Voci tratte da una fonte di dati
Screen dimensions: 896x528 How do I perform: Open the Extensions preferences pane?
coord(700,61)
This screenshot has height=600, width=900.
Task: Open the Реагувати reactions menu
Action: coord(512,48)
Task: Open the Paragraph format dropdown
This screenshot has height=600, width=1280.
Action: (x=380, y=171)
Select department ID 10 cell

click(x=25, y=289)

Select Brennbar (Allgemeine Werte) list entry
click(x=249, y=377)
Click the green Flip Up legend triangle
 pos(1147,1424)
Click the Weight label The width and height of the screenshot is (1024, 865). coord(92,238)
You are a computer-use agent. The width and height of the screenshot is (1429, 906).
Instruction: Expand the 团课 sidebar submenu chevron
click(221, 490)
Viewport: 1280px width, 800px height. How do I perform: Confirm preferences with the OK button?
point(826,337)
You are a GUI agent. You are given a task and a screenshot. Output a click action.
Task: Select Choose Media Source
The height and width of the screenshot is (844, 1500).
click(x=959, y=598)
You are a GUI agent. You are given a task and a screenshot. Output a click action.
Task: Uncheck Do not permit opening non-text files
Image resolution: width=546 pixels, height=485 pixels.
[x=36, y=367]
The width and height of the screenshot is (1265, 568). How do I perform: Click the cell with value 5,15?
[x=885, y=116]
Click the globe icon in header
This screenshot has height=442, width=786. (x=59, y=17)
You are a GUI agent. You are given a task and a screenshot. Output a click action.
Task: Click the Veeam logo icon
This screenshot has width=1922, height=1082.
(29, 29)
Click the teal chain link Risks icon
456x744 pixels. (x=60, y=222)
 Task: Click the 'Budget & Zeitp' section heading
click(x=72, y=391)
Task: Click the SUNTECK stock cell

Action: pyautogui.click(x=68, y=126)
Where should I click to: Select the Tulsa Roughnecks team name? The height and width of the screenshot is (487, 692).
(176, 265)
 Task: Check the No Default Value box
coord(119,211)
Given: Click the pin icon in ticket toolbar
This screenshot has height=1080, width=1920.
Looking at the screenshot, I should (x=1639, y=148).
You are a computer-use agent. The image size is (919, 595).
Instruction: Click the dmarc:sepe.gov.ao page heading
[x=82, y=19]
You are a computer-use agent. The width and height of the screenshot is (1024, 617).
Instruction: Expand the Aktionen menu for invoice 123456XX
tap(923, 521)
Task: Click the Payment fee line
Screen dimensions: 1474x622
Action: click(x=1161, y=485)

* Consegna *
Ricopia parola per parola tutti i record riportati sopra, senza alcuna modifica.

* Esercizio svolto *
Screen dimensions: 896x528 How do I perform: Open the Extensions preferences pane?
coord(700,61)
This screenshot has height=600, width=900.
Task: Open the Реагувати reactions menu
Action: coord(512,48)
Task: Open the Paragraph format dropdown
This screenshot has height=600, width=1280.
Action: (x=380, y=171)
Select department ID 10 cell

click(x=25, y=289)

Select Brennbar (Allgemeine Werte) list entry
click(x=249, y=377)
Click the green Flip Up legend triangle
 pos(1147,1424)
Click the Weight label The width and height of the screenshot is (1024, 865). coord(92,238)
You are a computer-use agent. The width and height of the screenshot is (1429, 906).
Instruction: Expand the 团课 sidebar submenu chevron
click(221, 490)
Viewport: 1280px width, 800px height. How do I perform: Confirm preferences with the OK button?
point(826,337)
You are a GUI agent. You are given a task and a screenshot. Output a click action.
Task: Select Choose Media Source
The height and width of the screenshot is (844, 1500).
click(x=959, y=598)
You are a GUI agent. You are given a task and a screenshot. Output a click action.
Task: Uncheck Do not permit opening non-text files
Image resolution: width=546 pixels, height=485 pixels.
[x=36, y=367]
The width and height of the screenshot is (1265, 568). How do I perform: Click the cell with value 5,15?
[x=885, y=116]
Click the globe icon in header
This screenshot has height=442, width=786. (x=59, y=17)
You are a GUI agent. You are given a task and a screenshot. Output a click action.
Task: Click the Veeam logo icon
This screenshot has width=1922, height=1082.
(29, 29)
Click the teal chain link Risks icon
456x744 pixels. (x=60, y=222)
 Task: Click the 'Budget & Zeitp' section heading
click(x=72, y=391)
Task: Click the SUNTECK stock cell

Action: pyautogui.click(x=68, y=126)
Where should I click to: Select the Tulsa Roughnecks team name? The height and width of the screenshot is (487, 692).
(176, 265)
 Task: Check the No Default Value box
coord(119,211)
Given: Click the pin icon in ticket toolbar
This screenshot has height=1080, width=1920.
Looking at the screenshot, I should (x=1639, y=148).
You are a computer-use agent. The image size is (919, 595).
Instruction: Click the dmarc:sepe.gov.ao page heading
[x=82, y=19]
You are a computer-use agent. The width and height of the screenshot is (1024, 617).
Instruction: Expand the Aktionen menu for invoice 123456XX
tap(923, 521)
Task: Click the Payment fee line
Screen dimensions: 1474x622
Action: click(x=1161, y=485)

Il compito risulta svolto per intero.